Israel made a bull-calf at Horeb and worshiped a molten image; And so they exchanged their Glory for the image of an ox that feeds on grass.
- Psalm 106:19-20
Therefore, my dear friends, flee from the worship of idols.
- 1 Corinthians 10:14
When he came to the other side, to the country of the Gadarenes, two demoniacs coming out of the tombs met him. They were so fierce that no one could pass that way.
- Matthew 8:28
In today's readings we are confronted with the pervasive power of evil that threatens to oppress us on every side. Even for a Christian who generally walks in the light of God's presence, often darkness creeps in and steals our joy and leaves us in states of despondency and confusion. Before we know it, we're back in the grip of our idols and petty sins and the peace of God seems only a fleeting hope and transient possibility. The Christian story is marked by the roller coaster ride of sin and repentance, closeness to God and then separation...and so the pendulum swings...back and forth, back and forth.
Is there any hope to get beyond this spiritual schizophrenia?
I'm afraid, in this human body, probably not entirely. But I do believe that God is here with the power of the Holy Spirit to lead us into greater victory over the powers of darkness that seems to so tenaciously have a hold on us. God's grace is that amazing!
One of the most powerful sources of that grace, for me, has been in the witness of the saints, and there is one saint in particular that has seemed to inspire generations of Christians to know the freedom and peace of God's kingdom more than most others...and that saint, of course, is St. Francis of Assisi. If the definition of a saint is one whose life is conformed to Christ, St. Francis may surely be the greatest of them all. What we encounter in St. Francis is one who has been so pervasively transformed by the love of Christ, that we see what might be possible with our own.
St. Francis was just like all of us, driven by ego (he wanted to be a great knight), repulsed by the outcast (he famously was disgusted by lepers) and materialistic (he delighted in fine clothes). But his encounter with Christ quite suddenly caused him to reevaluate his life and communicated to him the grace to change. He now was driven by service to others, embracing the outcast, and stripping himself, quite literally, of the clothes off of his back.

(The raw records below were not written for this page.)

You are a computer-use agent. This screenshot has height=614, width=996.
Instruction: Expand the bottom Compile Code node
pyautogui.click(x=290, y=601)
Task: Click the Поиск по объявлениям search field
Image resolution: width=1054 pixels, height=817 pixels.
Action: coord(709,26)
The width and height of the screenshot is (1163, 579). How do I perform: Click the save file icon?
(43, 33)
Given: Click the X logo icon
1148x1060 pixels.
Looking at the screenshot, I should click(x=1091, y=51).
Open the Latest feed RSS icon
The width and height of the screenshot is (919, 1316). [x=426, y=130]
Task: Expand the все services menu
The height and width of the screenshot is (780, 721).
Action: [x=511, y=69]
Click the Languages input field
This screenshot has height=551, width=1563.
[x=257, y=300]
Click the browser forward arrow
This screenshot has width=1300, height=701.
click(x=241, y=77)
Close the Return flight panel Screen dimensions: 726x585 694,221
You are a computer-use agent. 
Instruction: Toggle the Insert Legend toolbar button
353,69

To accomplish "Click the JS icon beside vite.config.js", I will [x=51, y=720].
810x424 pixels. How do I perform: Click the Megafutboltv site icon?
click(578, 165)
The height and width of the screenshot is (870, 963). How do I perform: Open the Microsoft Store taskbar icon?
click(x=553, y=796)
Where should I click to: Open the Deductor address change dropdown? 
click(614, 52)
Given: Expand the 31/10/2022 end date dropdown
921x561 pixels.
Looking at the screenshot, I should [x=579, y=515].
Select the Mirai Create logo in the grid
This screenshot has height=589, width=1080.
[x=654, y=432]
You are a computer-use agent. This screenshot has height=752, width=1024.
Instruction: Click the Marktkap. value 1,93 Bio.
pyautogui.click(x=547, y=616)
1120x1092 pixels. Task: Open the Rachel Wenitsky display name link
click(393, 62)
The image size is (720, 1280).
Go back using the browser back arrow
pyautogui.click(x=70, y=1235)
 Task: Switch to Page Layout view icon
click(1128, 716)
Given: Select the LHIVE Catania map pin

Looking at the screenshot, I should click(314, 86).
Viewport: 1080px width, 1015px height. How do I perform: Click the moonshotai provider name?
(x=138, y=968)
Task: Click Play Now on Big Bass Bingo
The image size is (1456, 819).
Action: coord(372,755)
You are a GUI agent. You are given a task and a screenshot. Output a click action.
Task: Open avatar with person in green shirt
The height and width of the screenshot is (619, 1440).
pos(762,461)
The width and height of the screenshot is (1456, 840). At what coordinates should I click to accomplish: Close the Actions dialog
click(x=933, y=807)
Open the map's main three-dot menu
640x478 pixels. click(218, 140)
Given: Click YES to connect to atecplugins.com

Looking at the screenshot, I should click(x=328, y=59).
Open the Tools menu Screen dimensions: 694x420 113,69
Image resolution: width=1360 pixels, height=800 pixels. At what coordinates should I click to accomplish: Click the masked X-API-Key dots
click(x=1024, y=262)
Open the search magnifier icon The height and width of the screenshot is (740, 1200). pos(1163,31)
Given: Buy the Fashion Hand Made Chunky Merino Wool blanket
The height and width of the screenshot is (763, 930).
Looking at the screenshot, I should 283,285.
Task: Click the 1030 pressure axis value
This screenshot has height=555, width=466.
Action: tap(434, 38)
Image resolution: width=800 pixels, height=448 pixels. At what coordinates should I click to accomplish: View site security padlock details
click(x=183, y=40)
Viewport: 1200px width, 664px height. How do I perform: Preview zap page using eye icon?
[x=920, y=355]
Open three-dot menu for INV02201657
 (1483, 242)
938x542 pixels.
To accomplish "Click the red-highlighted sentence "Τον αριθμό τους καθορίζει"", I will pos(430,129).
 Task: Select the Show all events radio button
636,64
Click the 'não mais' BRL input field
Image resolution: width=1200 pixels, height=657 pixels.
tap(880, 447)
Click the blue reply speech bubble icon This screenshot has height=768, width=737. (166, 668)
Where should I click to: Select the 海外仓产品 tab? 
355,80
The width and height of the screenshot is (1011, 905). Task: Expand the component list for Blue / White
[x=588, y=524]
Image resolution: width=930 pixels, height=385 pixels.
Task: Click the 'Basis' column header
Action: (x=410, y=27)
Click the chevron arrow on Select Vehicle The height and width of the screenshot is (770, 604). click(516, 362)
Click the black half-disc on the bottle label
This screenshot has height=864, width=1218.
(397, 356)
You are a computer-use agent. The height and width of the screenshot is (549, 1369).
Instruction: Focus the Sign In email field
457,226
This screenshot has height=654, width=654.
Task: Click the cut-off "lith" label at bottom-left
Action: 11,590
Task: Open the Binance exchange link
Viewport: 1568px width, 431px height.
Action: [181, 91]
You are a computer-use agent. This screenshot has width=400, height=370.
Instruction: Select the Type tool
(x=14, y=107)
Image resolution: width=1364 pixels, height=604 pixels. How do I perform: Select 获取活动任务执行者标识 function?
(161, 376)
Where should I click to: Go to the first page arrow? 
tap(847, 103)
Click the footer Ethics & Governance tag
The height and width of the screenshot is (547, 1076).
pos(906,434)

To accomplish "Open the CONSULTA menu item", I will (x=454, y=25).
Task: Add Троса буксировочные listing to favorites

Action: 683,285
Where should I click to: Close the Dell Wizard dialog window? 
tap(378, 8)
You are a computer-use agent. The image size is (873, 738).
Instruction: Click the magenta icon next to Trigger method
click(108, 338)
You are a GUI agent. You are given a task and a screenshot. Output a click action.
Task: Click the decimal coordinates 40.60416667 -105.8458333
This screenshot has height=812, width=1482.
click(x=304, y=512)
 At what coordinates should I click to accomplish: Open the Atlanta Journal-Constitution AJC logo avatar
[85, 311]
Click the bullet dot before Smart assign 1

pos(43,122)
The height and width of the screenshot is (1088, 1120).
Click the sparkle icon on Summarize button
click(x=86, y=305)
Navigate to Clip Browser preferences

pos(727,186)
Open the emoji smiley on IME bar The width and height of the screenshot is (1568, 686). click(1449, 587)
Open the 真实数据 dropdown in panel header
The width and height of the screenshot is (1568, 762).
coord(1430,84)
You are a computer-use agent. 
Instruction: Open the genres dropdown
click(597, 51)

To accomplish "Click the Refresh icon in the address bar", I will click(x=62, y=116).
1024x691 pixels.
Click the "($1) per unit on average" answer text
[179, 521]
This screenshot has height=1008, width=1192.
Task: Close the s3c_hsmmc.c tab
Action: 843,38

The reason why St. Francis of Assisi never fails to inspire is because in him we encounter the glory of God with such little obstruction. In him, the pure effusion of divinity shines forth in a miraculous way. In him, the face of Christ is revealed for all to see and the glory that the human person once exchanged for a fake imitation is once again restored.
Let us, then, today look to St. Francis and encounter the face of Christ and see how Christlike a human life can be...and receive the sure hope that freedom from the grip of sin is possible.